This can be tricky becayse in theory, file names can contain anything at all except /
and the NUL byte (\0
). This makes parsing tyhe output of ls
for things like ->
peroblematic since you can have a file named file -> foo
:
$ touch 'file -> foo'
$ ls
'file -> foo'
Plus, since names can contain newlines, the approach you suggested, ls -l | grep '^l'
doesn't help you easily collect the names:
$ ln -s 'file -> foo' 'some name'$'\n''with a newline'
$ ls -l
total 0
-rw-r--r-- 1 terdon terdon 0 Oct 15 12:36 'file -> foo'
lrwxrwxrwx 1 terdon terdon 11 Oct 15 12:37 'some name'$'\n''with a newline' -> 'file -> foo'
$ ls -l | grep '^l'
lrwxrwxrwx 1 terdon terdon 11 Oct 15 12:37 some name
As you can see above, that only catches the name of the file before the first newline. So we need better approaches. Luckily, find
has an option to look for symlinks only:
$ find . -type l
./some name?with a newline
Armed with that, we can get a list of all symlinks, read their target and change that to the updated user name:
find . -type l -print0 |
while IFS= read -r -d '' linkName; do
target=$(readlink -- "$linkName")
newTarget=$(sed 's|^/home/olduser/|/home/newuser/|' <<<"$target")
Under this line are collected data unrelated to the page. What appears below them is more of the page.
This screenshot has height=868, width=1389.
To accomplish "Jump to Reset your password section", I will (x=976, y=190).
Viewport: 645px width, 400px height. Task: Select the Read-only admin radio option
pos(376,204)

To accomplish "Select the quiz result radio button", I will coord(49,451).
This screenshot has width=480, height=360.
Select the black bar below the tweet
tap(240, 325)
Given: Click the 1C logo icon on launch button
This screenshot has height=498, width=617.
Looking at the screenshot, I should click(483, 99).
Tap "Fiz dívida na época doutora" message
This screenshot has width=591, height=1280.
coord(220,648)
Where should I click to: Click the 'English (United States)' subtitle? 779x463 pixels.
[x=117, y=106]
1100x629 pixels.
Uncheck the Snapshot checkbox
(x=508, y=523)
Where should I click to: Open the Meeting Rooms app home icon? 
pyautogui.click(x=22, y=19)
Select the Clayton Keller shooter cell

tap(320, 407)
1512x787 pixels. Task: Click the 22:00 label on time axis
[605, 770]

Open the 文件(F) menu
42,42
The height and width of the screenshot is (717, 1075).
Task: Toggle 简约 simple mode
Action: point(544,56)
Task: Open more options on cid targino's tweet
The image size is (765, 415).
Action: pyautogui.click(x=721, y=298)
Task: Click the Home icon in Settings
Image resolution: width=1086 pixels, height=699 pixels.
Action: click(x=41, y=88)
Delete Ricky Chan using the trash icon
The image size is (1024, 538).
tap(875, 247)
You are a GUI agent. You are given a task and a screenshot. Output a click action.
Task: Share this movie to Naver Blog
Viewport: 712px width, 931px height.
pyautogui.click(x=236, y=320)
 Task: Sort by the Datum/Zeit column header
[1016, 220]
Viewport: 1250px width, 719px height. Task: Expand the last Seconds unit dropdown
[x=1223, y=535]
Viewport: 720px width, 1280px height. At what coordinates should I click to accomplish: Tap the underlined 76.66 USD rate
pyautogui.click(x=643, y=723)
if [[ "$newTarget" != "$target" ]]; then
rm -- "$linkName" &&
ln -s -- "$newTarget" "$linkName"
fi
done
Let's break this down:
find . -type l -print0
: this finds all links in the current directory, and prints them as a NUL \0
separated list. This lets us handle weird file names such as those containing newline characters safely.
while IFS= read -r -d '' linkName; do ...; done
: we pass the output of the previous find
command to this while loop, which reads null-delimited iunput (-d ''
) and sets the IFS
variable to the empty string to avoid splitting on whitespace. The -r
ensures that any escape characters (e.g. \r
or \t
) found in the file names are not treated as escape character but as simple strings so that we can handle files with \
in their names. The loop itself iterates over ever link name returned by find
, saving it as $linkName
.
target=$(readlink "$linkName")
: this is the target the link points to. Note that I am not using -f
here because we don't want the final target, we just want the first level. It doesn't really matter here since your links will all be broken given that the target directory doesn't exist, but it is safer.
newTarget=$(sed 's|^/home/olduser/|/home/newuser/|' <<<"$target")
: we use sed
to replace /home/olduser/
found at the beginning of the target name with /home/newuser/
and save the resulting path as $newTarget
.
if [[ "$newTarget" != "$target" ]]; then
: if the new target name is not the same as the old one.
rm -- "$linkName" && ln -s -- "$newTarget" "$linkName"
: delete the existing link and, if the deletion was successful (&&
), make a new symlink with the same name but pointing to the new target.
This should work safely on arbitrary file names.